St Helens 23-6 Salford.
The build-up to Saturday’s Super League Grand Final was centred around the fairytale of the Salford Red Devils. But in the shadow of the Dirty Old Town, it was St. Helens who put in a workman-like performance to extinguish the flames of a historic moment.
Sport is about dreaming. The Salford fans saw their side tipped for relegation in pre-season. They have lived a season that has far eclipsed the wildest of delusions.
Not to discredit St Helens, who were reliving a dream of their own. As the finest team in the English game bid farewell to manager Justin Holbrook, they did so in glorious fashion. It was the second-largest gap in a Grand Final since 2007.
It was the Saints’ sixth triumph in 11 Grand Finals. Holbrook leaves for Australia having overseen the creation of a fine rugby side. Had they been beaten at the final hurdle, in a fashion similar to last season, a trophy-related cloud would permanently hang over his reign. Not anymore.
Morgan Knowles opened the scoring for the favourites after 15 minutes. Salford had defended resolutely to hold out until then. A quick, short pass out left from Alex Walmsley, a dink and a dummy from Knowles and he was sliding over the line. Lachlan Coote converted accordingly as he did, faultlessly, all night long.

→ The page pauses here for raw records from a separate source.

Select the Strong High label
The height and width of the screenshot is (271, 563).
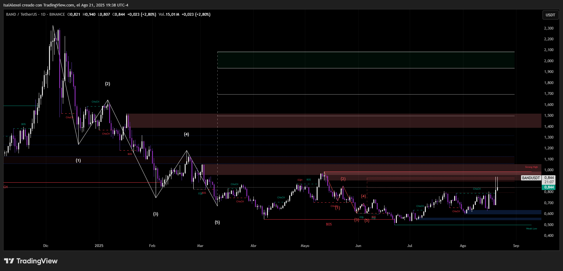click(531, 167)
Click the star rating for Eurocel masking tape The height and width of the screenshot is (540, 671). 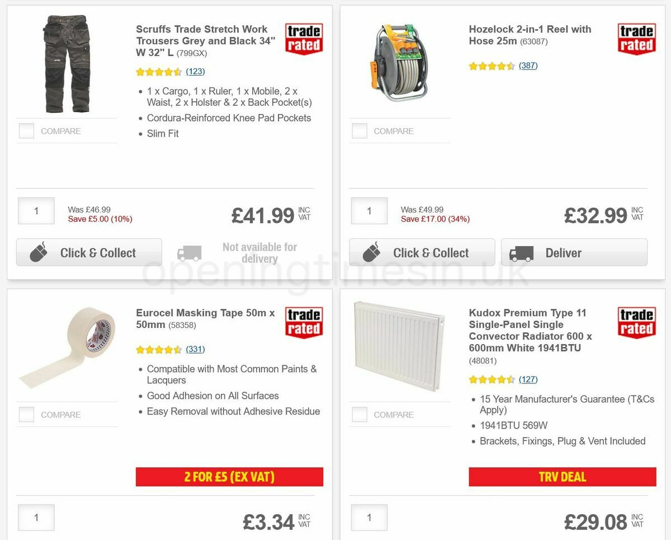click(159, 349)
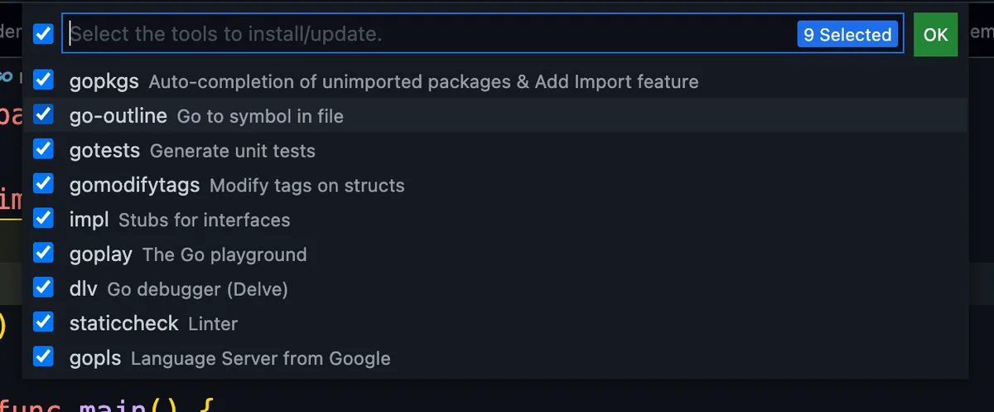The width and height of the screenshot is (994, 412).
Task: Uncheck the select-all checkbox beside the search field
Action: click(43, 34)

Salford had done well to hold out, denying St. Helens the fast start they managed against Wigan in the play-offs. But as soon as Knowles had dragged his side into the lead, another try quickly followed. Nine minutes after the first, a brilliant reverse pass from captain James Roby set up Zeb Taia to take Saints into double figures.
Ian Watson’s side battled back into the fixture; fighting hard has been a characteristic of their season. First from the tag of relegation favourites, then into third place and then throughout the playoffs. Their mentality cannot be questioned. They didn’t fold as some teams have done in past Grand Finals.

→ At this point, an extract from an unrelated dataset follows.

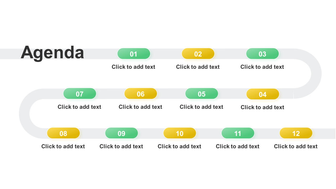This screenshot has height=189, width=336.
Task: Select the text placeholder under 10
Action: click(x=180, y=146)
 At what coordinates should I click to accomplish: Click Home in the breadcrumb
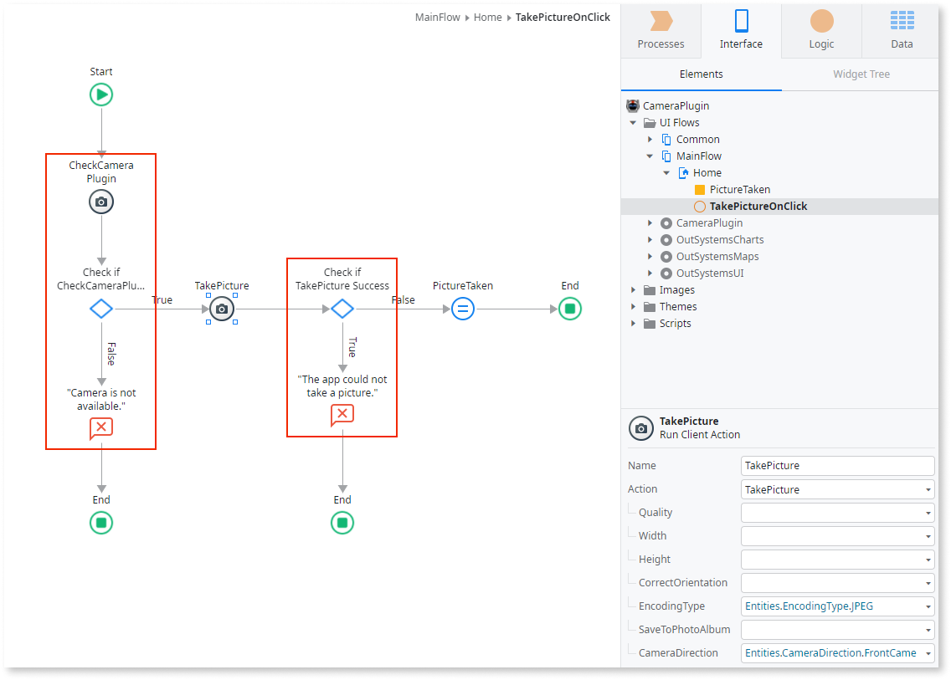(x=487, y=17)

Tu’imoala Lolohea thought he had brought the Reds back into contention with an inventive effort. Under pressure, he found the ability to look around him, assess the situation and penetrate the space. The East Stand at Old Trafford launched out a wall of noise but the video referee saw it cancelled out for obstruction.
Within minutes, the try had come for the Red Devils. It was well-worked and the noise levels somehow got even louder. Jake Bibby threw the man on his left a dummy and brought it back to 12-6.
They pushed for the rest of the first half but couldn’t find another try to draw level. A stop-start beginning to the second half drew the final whistle closer and the Saints began to pull away.
Salford manager, Watson, seemed to admit that the best team had won. Although not explicit in saying this, everyone was aware that Saints fully deserved their title, a first since 2014. They finished 16 points clear at the top of the league.
It was Mark Percival’s run, cutting inside from the left to come in front of the posts, that started the St. Helen’s steam train. A quick grubber kick and a jump and Percival took his side to a two-score lead. Coothe converted, of course.
He did so again shortly after as Gil Dudson was penalised for a high tackle. A three-score lead had manifested itself. Salford fans were aggrieved by a number of refereeing decisions, particularly when Dudson was pulled up for a knock-on. Replays showed that he could well have been given a penalty himself. St. Helen’s continued to roll on. Coothe converted another penalty and a Makinson drop goal confirmed the inevitable.
As the full-time horn blasted across to the Stretford End, 15,000 Saints fans serenaded their side. TV presenters, medics and coaches stepped onto the pitch and picked their way through the floored, distraught Salford stars. Ultimately, this was the final task and it was too much for this ‘motley crew’ of ‘misfits’ who have defied expectations all year.